Je viens de revenir d’un rendez-vous à la CNSS.
Je suis retraitée depuis quatre ans et, dès la fin de mon travail, je me suis empressée de m’inscrire à la CNSS comme retraitée et donc de régler régulièrement mes cotisations mensuelles qui étaient relativement modiques. Jusqu’au jour où je me suis rendu compte, un an plus tard, que le jeu n’en valait pas la chandelle, sachant que les primes de cotisation se sont gonflées progressivement mais de façon exponentielle au vu des remboursements médicaux qui étaient vraiment dérisoires. Donc je me suis abstenue de régler lesdites cotisations et, par conséquent, de me faire rembourser pour mes frais médicaux.
Trois ans plus tard, voulant, en bonne citoyenne, régler mon dû, j’ai appris qu’il me fallait débourser 40 millions de livres libanaises (soit environ 450 dollars) dont près de 5 millions de frais de pénalité. J’ai été – à contrecœur – payer ce montant, et là j’ai appris que la prime mensuelle avait aussi augmenté, à partir de ce mois, de 40 % environ, soit de 1,8 million de livres libanaises à plus de 2,5 millions de livres libanaises.
Sachant qu’une personne retraitée (dans le secteur bancaire et autres) ne reçoit plus de salaire et donc n’a plus de rentrées et que, par ailleurs, toutes ses économies thésaurisées précieusement dans les banques libanaises ont été confisquées par ces dernières (pour ne pas dire volatilisées...), les augmentations chroniques et élevées des cotisations mensuelles à la CNSS sont complètement injustifiées au regard des avantages reçus, à savoir des règlements de consultations médicales de spécialistes plafonnés à 1,6 million de livres libanaises et des remboursements aléatoires de médicaments (à 80 %) au prix des génériques !
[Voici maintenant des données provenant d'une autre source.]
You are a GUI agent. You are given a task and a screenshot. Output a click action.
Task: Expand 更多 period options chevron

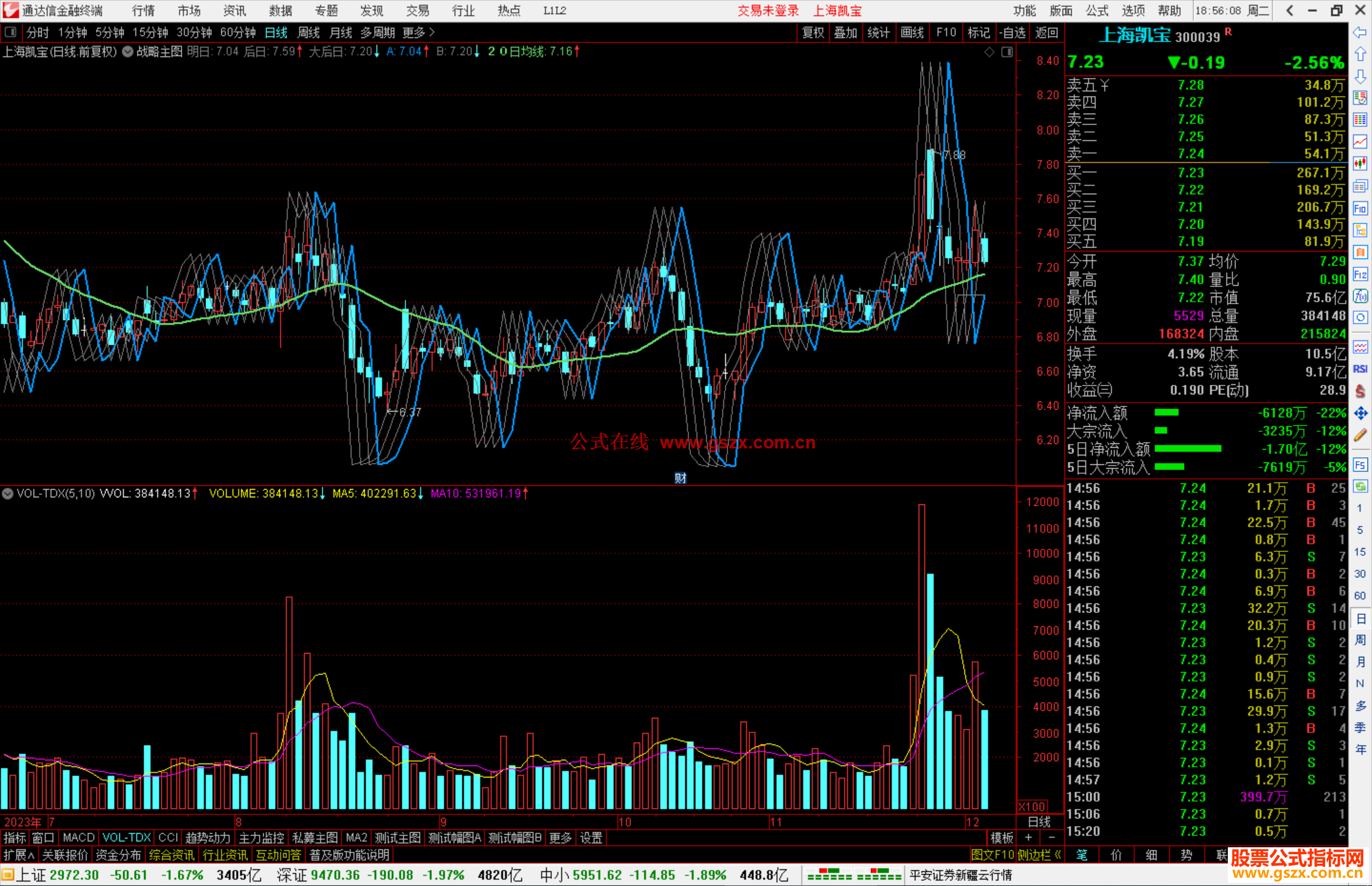point(432,32)
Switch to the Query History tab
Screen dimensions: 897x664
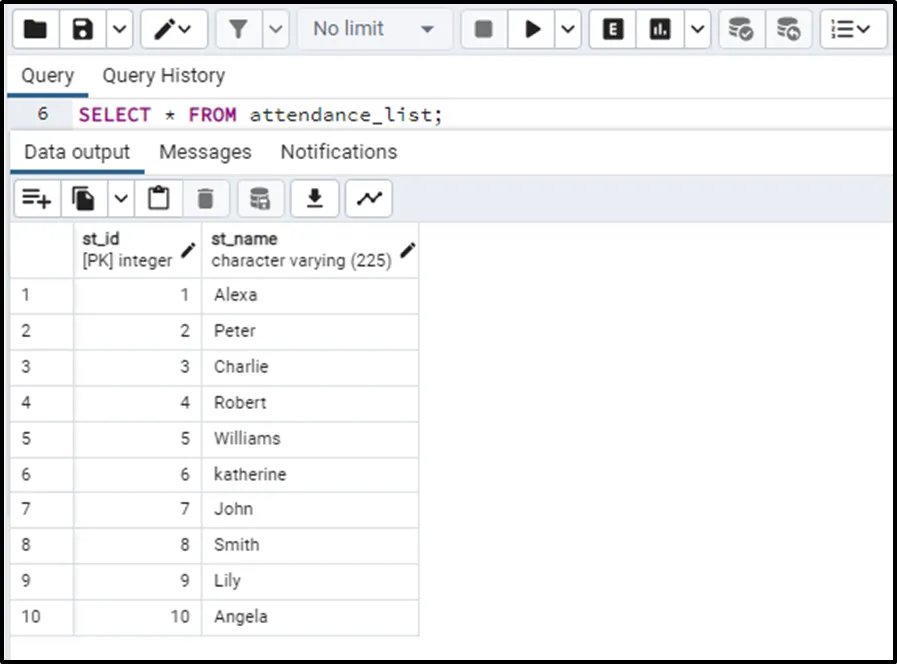(163, 76)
Pour ces raisons, sans compter les formalités, efforts et démarches à accomplir et tout le temps perdu pour obtenir enfin son chèque de remboursement qui s’avère nettement en deçà des montants déjà déboursés, on ne pense plus qu’à se retirer de cette CNSS.
Mais c’est là que le bât blesse : impossible ! En effet, une fois dedans, interdit d’en sortir ! Oui, vous avez bien saisi ; c’est comme qui dirait un « mariage maronite » ou une condamnation à perpétuité... On ne vous permet pas de vous retirer de la CNSS et, même si vous n’avez pas de rentrées financières et que vous n’avez plus les moyens de les régler, vous resterez obligé de cotiser à la CNSS !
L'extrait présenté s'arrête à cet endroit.